The report documented al-Qaida and affiliated organizations were establishing terrorist training camps and pushing Taliban-style Islamic law in Libya while the new, Western-backed Libyan government incorporated jihadists into its militias.

The document named Benghazi as a new central headquarters for al-Qaida activities.

The report shows how various al-Qaida groups, including Al-Qaida Senior Leadership (AQSL) and Al-Qaida in the Islamic Maghreb (AQIM), have sought to take advantage of the downfall of Gadhafi to “create a safe haven and possibly to extend their area of operations to Libya.”

The report noted AQSL’s strategic goals remain “restoration of the caliphate, instituting sharia, and ending the Western presence in Muslim lands.”

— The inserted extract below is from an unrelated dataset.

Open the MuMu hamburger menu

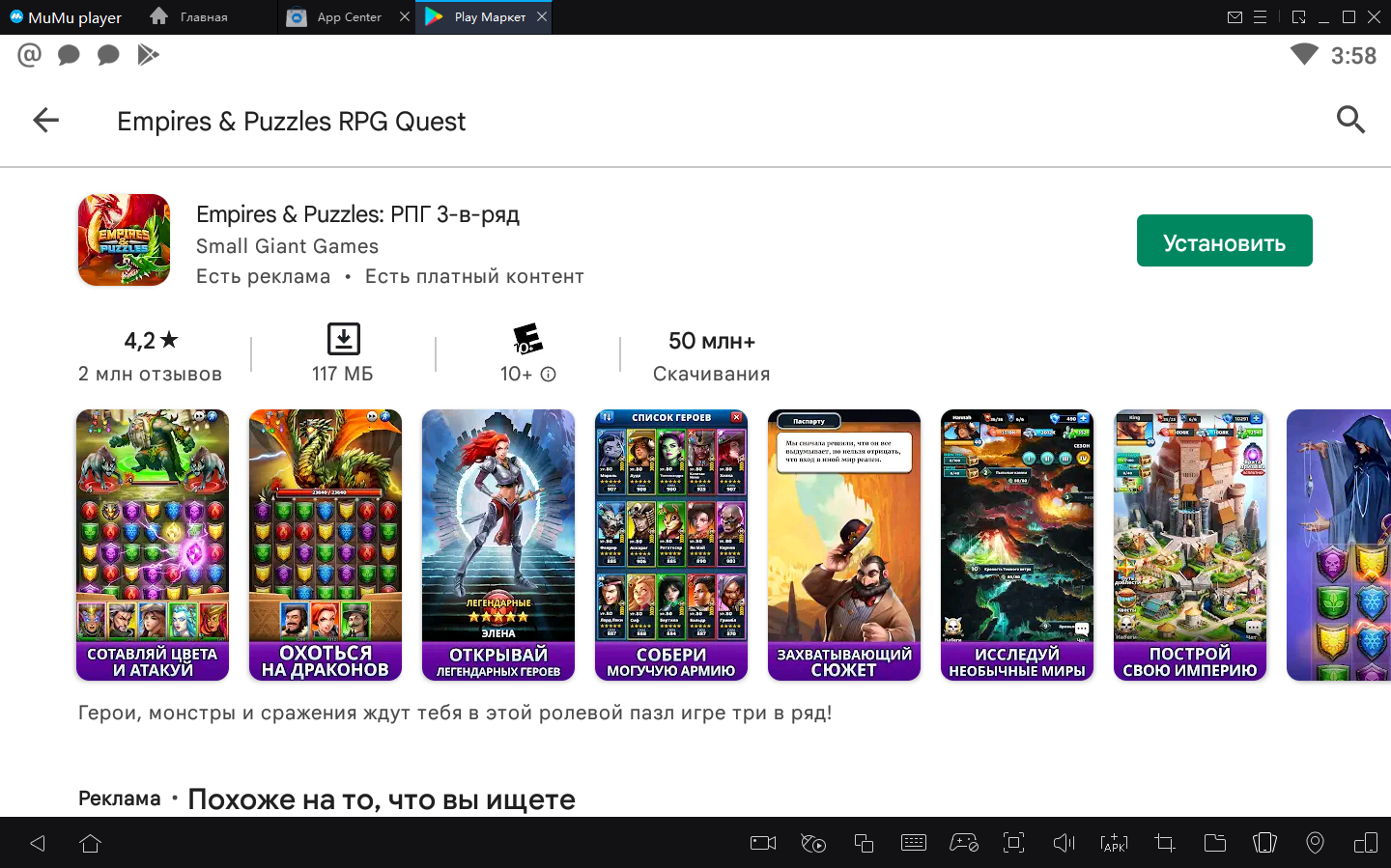point(1261,17)
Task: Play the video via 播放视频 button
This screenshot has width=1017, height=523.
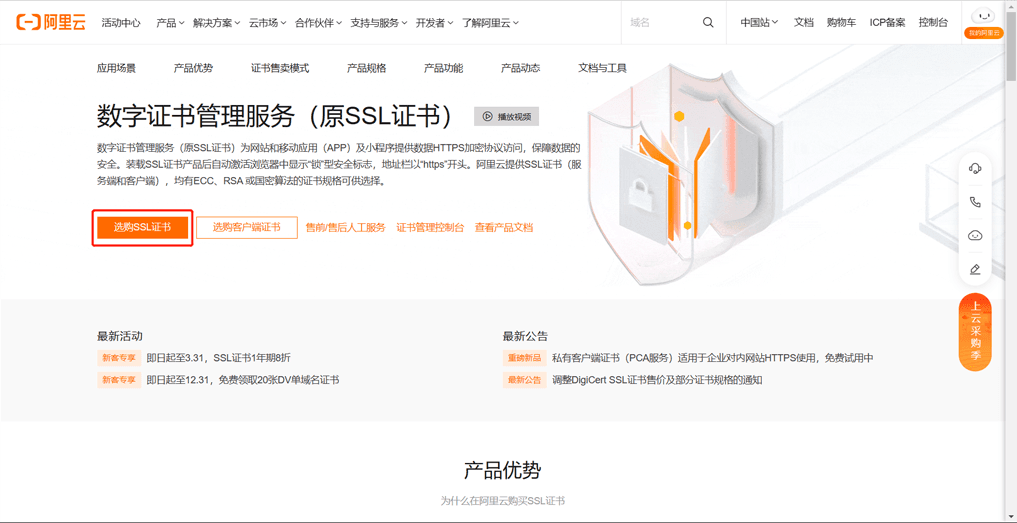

“Al-Qaeda’s primary goal in Libya is to establish an Islamic emirate as part of its overall objective to reestablish the caliphate,” the report said.

“The al-Qaeda clandestine network in Libya is most likely espousing a Taliban-like religious orientation that calls for strict adherence to the practice and principles of Islam as interpreted by radical clerics.”

From June 7 to 8, 2012, there was a gathering of groups supporting Shariah openly held at Liberation Square in Benghazi. The event was hosted by Ansar al-Sharia and reportedly attended by at least 15 militias, including al-Qaida-affiliated organizations.

With additional research by Joshua Klein.